_What you need to do_
Rewrite the entries as a JSON list of strings, one string per line and no blank lines. Start with the line that contains "Task: Open the 文件 menu" and continue through the line that contains "[1943, 195]", and include only those lines.

_Recorded information_
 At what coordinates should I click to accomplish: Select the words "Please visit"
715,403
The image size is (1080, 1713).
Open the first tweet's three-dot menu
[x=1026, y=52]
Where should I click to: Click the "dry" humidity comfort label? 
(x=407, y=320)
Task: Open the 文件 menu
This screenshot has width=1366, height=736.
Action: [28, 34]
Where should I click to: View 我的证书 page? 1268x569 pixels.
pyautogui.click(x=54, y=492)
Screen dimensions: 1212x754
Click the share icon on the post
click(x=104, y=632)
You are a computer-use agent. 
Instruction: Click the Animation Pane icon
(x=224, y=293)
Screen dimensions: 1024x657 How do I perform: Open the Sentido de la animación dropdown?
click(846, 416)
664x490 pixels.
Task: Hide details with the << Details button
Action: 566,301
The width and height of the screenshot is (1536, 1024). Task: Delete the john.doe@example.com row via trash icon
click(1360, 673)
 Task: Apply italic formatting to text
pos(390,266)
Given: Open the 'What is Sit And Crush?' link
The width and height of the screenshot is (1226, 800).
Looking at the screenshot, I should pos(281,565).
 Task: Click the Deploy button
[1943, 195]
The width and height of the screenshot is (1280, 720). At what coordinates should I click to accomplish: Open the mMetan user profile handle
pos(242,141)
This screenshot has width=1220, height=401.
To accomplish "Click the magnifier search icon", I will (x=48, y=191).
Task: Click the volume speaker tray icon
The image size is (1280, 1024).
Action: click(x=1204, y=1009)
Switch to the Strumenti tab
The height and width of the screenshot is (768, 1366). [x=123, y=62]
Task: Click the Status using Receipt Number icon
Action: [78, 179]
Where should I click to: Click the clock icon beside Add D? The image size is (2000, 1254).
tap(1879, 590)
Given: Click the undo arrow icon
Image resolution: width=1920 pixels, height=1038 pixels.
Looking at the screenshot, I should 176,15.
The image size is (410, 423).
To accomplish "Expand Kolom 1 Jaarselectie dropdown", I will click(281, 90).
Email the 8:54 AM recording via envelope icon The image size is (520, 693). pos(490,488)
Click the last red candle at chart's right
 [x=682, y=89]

_Written response_
[
  "Task: Open the 文件 menu",
  "This screenshot has width=1366, height=736.",
  "Action: [28, 34]",
  "Where should I click to: View 我的证书 page? 1268x569 pixels.",
  "pyautogui.click(x=54, y=492)",
  "Screen dimensions: 1212x754",
  "Click the share icon on the post",
  "click(x=104, y=632)",
  "You are a computer-use agent. ",
  "Instruction: Click the Animation Pane icon",
  "(x=224, y=293)",
  "Screen dimensions: 1024x657 How do I perform: Open the Sentido de la animación dropdown?",
  "click(846, 416)",
  "664x490 pixels.",
  "Task: Hide details with the << Details button",
  "Action: 566,301",
  "The width and height of the screenshot is (1536, 1024). Task: Delete the john.doe@example.com row via trash icon",
  "click(1360, 673)",
  " Task: Apply italic formatting to text",
  "pos(390,266)",
  "Given: Open the 'What is Sit And Crush?' link",
  "The width and height of the screenshot is (1226, 800).",
  "Looking at the screenshot, I should pos(281,565).",
  " Task: Click the Deploy button",
  "[1943, 195]"
]